(Records contained in a dataset)
[Start of section]

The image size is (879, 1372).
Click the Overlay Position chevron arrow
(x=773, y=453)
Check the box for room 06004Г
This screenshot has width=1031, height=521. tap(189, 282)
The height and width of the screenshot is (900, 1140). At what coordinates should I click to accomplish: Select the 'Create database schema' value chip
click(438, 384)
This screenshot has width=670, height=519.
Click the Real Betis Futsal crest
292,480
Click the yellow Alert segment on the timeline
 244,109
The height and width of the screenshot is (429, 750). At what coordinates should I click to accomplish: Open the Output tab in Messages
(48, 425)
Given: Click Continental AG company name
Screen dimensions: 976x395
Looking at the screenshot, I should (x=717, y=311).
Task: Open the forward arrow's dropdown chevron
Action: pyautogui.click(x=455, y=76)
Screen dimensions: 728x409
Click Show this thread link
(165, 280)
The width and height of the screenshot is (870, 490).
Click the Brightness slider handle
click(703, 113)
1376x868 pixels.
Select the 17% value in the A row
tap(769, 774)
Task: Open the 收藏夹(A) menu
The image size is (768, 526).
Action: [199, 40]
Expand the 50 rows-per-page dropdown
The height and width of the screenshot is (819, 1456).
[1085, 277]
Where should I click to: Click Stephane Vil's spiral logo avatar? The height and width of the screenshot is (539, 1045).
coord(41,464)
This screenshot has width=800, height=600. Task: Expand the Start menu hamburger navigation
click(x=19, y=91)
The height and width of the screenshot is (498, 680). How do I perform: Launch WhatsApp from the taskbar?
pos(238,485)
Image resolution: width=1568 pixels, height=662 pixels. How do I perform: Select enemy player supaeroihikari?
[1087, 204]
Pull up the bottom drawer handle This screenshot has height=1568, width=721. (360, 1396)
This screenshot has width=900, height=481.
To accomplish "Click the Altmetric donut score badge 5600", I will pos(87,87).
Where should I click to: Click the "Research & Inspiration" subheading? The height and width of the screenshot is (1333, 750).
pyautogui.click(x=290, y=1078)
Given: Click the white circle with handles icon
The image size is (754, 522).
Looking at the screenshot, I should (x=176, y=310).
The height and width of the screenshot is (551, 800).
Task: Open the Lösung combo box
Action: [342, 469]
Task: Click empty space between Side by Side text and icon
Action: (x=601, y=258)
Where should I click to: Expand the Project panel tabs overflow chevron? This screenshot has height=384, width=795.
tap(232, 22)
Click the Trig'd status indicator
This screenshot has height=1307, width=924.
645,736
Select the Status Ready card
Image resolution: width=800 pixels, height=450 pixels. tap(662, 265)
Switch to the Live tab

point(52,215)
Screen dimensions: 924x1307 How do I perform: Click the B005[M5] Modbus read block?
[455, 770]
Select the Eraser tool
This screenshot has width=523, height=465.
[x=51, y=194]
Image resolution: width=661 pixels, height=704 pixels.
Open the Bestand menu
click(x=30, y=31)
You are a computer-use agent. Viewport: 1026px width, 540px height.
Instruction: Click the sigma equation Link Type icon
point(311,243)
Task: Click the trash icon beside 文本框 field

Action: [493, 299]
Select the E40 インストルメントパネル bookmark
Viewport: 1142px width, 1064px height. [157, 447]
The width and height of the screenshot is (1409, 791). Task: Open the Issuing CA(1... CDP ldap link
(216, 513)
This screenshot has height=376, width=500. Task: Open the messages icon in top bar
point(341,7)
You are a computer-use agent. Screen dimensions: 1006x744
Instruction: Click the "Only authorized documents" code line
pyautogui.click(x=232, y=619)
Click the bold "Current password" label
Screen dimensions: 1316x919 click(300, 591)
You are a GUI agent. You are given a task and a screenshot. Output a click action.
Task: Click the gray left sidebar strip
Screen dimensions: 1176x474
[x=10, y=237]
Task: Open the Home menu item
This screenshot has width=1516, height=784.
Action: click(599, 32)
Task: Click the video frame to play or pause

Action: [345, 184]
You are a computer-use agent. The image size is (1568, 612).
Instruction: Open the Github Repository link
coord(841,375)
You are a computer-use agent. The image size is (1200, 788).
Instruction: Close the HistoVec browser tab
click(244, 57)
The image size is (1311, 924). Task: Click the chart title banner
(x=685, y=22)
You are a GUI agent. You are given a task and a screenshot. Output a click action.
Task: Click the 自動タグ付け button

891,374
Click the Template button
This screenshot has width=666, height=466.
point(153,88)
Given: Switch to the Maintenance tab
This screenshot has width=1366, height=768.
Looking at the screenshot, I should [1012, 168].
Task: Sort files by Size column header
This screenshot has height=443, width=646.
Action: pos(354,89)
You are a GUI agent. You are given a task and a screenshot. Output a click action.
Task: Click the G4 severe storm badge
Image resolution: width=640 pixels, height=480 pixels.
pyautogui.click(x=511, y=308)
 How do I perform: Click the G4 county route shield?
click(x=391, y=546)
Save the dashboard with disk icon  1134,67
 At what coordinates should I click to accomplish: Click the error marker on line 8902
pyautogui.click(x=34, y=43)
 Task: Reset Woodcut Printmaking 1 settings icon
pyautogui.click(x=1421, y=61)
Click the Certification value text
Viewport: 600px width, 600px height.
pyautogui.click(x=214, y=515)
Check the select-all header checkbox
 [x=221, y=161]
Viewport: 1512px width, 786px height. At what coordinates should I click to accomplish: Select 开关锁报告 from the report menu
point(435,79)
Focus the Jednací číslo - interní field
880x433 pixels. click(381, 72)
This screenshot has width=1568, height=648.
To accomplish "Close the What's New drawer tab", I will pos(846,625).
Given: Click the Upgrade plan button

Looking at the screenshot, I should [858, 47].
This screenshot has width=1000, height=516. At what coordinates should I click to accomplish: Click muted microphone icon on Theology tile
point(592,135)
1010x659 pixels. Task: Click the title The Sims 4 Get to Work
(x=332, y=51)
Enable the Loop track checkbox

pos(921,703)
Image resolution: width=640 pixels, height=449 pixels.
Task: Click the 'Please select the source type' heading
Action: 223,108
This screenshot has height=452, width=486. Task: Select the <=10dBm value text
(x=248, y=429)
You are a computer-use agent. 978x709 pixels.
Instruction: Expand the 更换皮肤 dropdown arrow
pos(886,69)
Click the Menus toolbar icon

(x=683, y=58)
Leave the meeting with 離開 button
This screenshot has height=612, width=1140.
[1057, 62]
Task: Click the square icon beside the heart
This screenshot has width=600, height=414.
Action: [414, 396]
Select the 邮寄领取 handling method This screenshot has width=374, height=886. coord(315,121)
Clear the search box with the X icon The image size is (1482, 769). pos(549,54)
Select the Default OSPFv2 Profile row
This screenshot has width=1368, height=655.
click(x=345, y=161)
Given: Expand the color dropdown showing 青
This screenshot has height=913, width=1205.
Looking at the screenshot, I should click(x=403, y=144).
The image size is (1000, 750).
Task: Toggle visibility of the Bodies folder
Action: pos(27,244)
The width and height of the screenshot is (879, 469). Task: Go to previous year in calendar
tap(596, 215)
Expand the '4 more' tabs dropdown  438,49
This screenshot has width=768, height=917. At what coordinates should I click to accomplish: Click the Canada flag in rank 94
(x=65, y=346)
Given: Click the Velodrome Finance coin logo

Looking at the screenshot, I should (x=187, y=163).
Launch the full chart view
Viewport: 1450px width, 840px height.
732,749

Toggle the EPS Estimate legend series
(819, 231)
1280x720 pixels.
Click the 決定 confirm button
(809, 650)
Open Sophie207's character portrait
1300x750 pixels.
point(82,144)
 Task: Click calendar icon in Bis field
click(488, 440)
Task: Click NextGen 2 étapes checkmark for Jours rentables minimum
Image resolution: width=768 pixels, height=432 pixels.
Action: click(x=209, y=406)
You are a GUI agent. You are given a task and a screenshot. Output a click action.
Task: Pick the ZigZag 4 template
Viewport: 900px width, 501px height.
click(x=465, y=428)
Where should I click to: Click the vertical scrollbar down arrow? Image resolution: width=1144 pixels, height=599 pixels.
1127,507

[End of section]

• What is needed
Exactly the lines above from the one with "Click Show this thread link" to the one with "Click the Trig'd status indicator", both included, are to be quoted; leave the rest out.

• The completed task
Click Show this thread link
(165, 280)
The width and height of the screenshot is (870, 490).
Click the Brightness slider handle
click(703, 113)
1376x868 pixels.
Select the 17% value in the A row
tap(769, 774)
Task: Open the 收藏夹(A) menu
The image size is (768, 526).
Action: [199, 40]
Expand the 50 rows-per-page dropdown
The height and width of the screenshot is (819, 1456).
[1085, 277]
Where should I click to: Click Stephane Vil's spiral logo avatar? The height and width of the screenshot is (539, 1045).
coord(41,464)
This screenshot has width=800, height=600. Task: Expand the Start menu hamburger navigation
click(x=19, y=91)
The height and width of the screenshot is (498, 680). How do I perform: Launch WhatsApp from the taskbar?
pos(238,485)
Image resolution: width=1568 pixels, height=662 pixels. How do I perform: Select enemy player supaeroihikari?
[1087, 204]
Pull up the bottom drawer handle This screenshot has height=1568, width=721. (360, 1396)
This screenshot has width=900, height=481.
To accomplish "Click the Altmetric donut score badge 5600", I will pos(87,87).
Where should I click to: Click the "Research & Inspiration" subheading? The height and width of the screenshot is (1333, 750).
pyautogui.click(x=290, y=1078)
Given: Click the white circle with handles icon
The image size is (754, 522).
Looking at the screenshot, I should (x=176, y=310).
The height and width of the screenshot is (551, 800).
Task: Open the Lösung combo box
Action: [342, 469]
Task: Click empty space between Side by Side text and icon
Action: (x=601, y=258)
Where should I click to: Expand the Project panel tabs overflow chevron? This screenshot has height=384, width=795.
tap(232, 22)
Click the Trig'd status indicator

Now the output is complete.